A presidência do presidente Biden despertou em muitos cubanos a expectativa de um retorno aos tempos de Obama, quando os Estados Unidos buscavam enterrar os últimos vestígios da Guerra Fria, restabelecendo as relações diplomáticas com Havana e pedindo o fim do embargo.
Em vez disso, Biden está assumindo uma posição ainda mais dura com Cuba do que seu antecessor, o presidente Donald J. Trump, que reforçou as restrições a viagens e transações financeiras.
A ilha se tornou uma das primeiras crises de política externa para o governo Biden depois que os cubanos saíram às ruas para denunciar seu governo autoritário e a escassez de alimentos e medicamentos agravada pela pandemia. O raro ato de rebelião foi anulado com a maior repressão contra a dissidência em uma geração.

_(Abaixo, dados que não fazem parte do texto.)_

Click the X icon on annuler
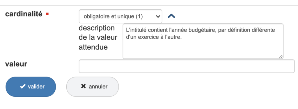The image size is (298, 109). click(83, 86)
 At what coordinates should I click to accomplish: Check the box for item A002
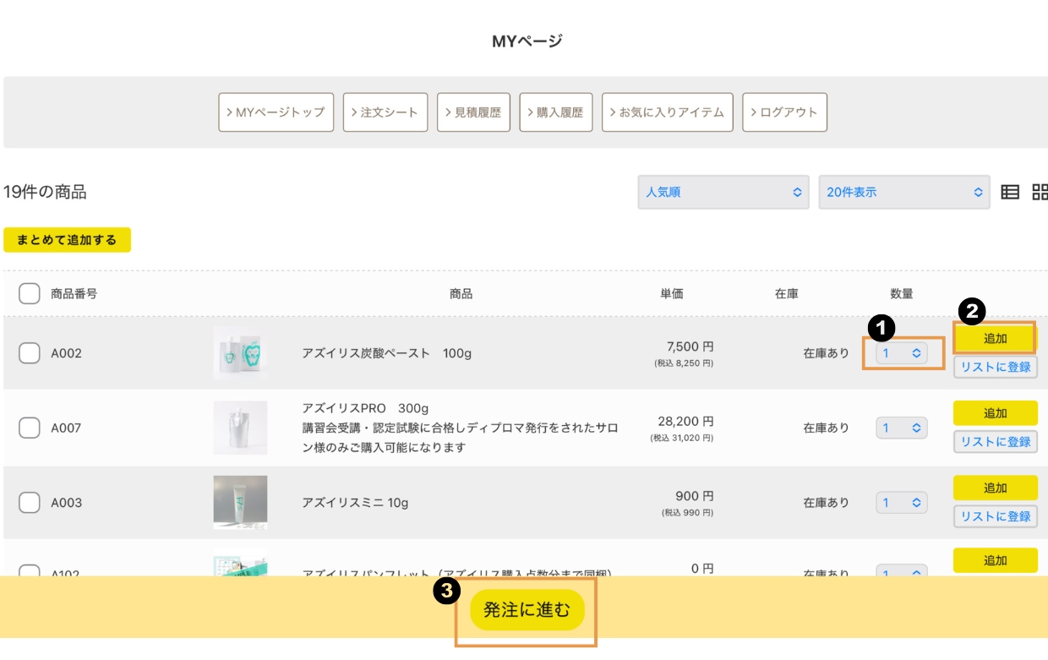point(30,353)
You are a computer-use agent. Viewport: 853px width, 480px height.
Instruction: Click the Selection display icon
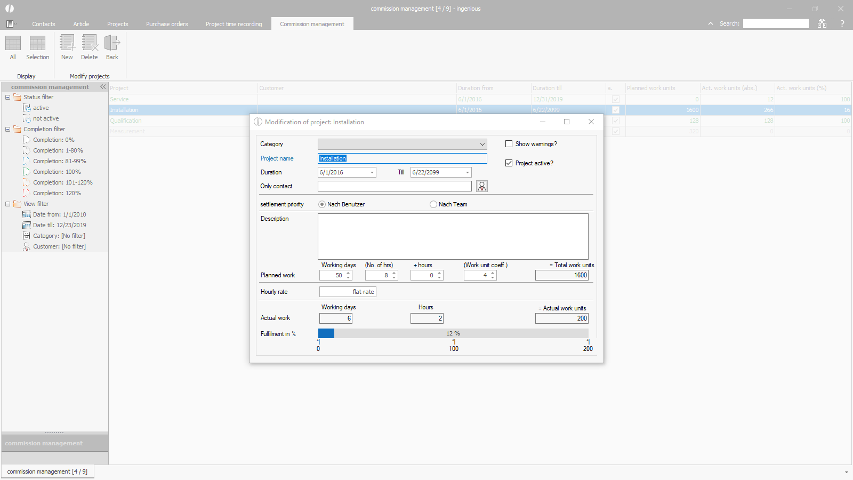click(x=37, y=44)
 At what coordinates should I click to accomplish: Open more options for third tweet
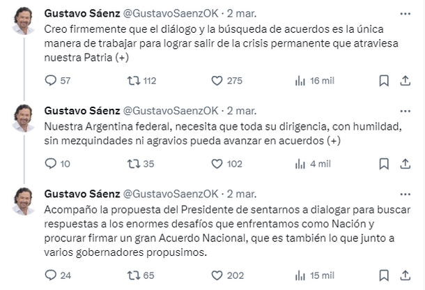(x=405, y=193)
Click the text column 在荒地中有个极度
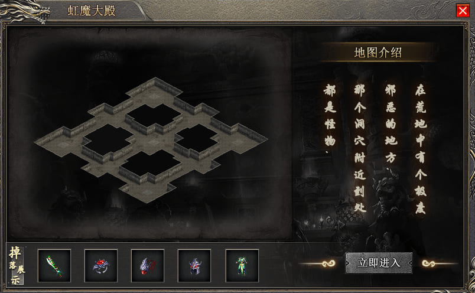Screen dimensions: 475x293 421,149
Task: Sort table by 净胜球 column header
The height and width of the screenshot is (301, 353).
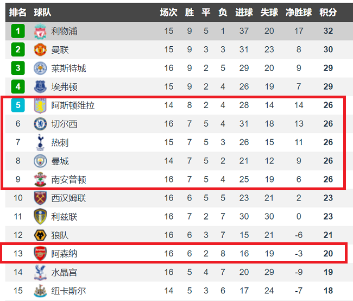Action: click(299, 12)
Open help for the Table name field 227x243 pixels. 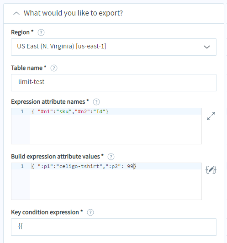tap(54, 68)
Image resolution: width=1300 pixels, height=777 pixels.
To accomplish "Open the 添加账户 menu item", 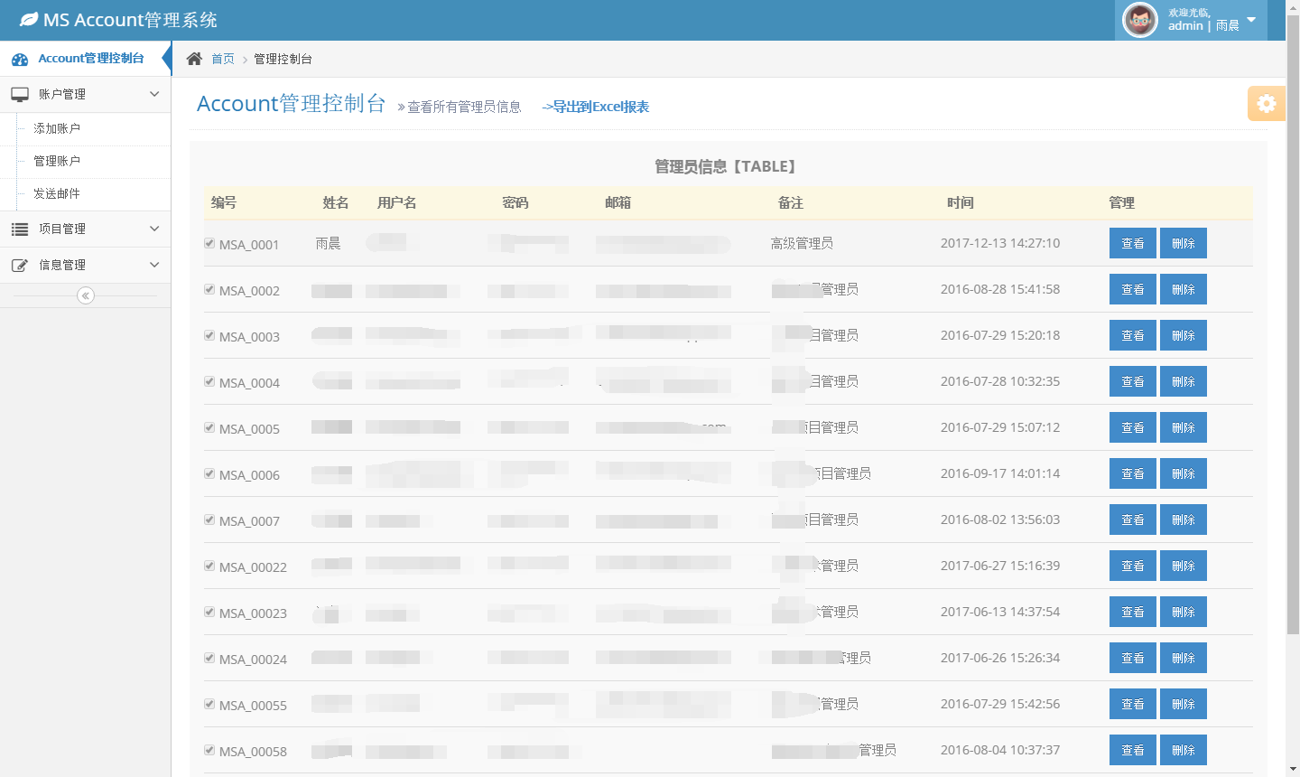I will [57, 128].
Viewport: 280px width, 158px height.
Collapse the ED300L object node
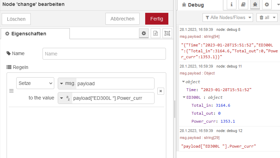(184, 97)
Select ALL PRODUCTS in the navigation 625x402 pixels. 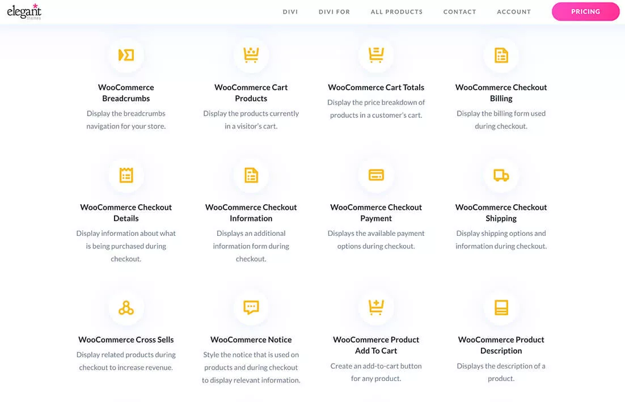(396, 11)
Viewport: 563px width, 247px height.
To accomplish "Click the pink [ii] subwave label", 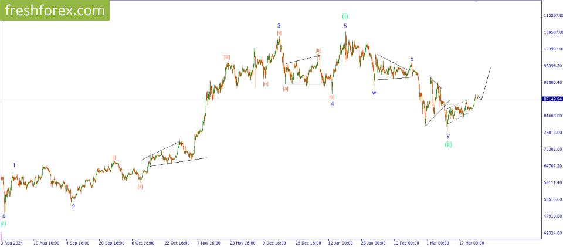I will [x=140, y=186].
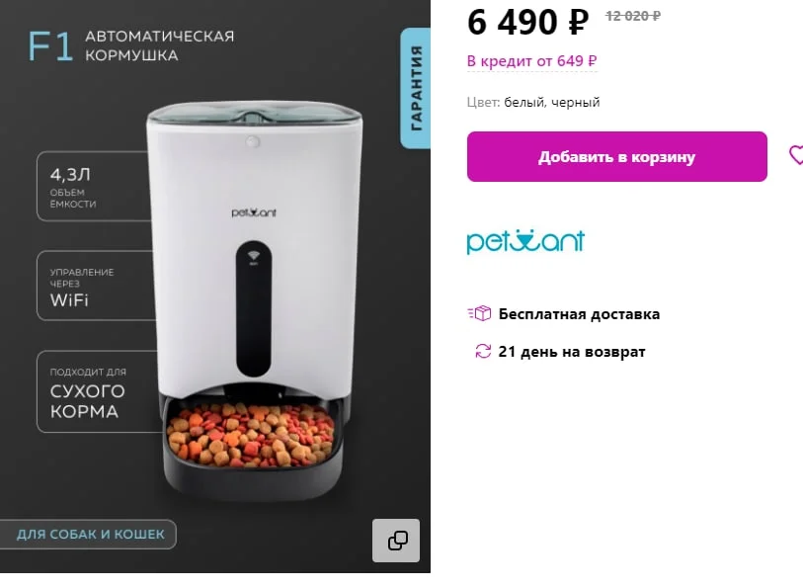Click the WiFi icon on the feeder

[254, 256]
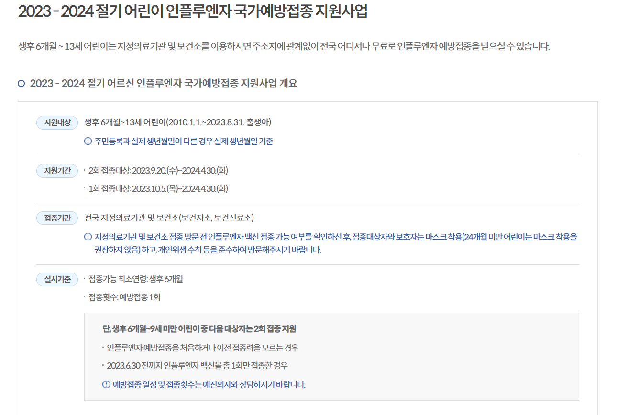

A casa branca impôs novas sanções contra autoridades cubanas nas últimas semanas em resposta à prisão de centenas de manifestantes que tomaram as ruas em cidades de todo o país em 11 de julho. Biden também pediu a especialistas do governo que elaborassem planos para os Estados Unidos se expandirem unilateralmente acesso à Internet na ilha e se comprometeu a aumentar o apoio aos dissidentes cubanos.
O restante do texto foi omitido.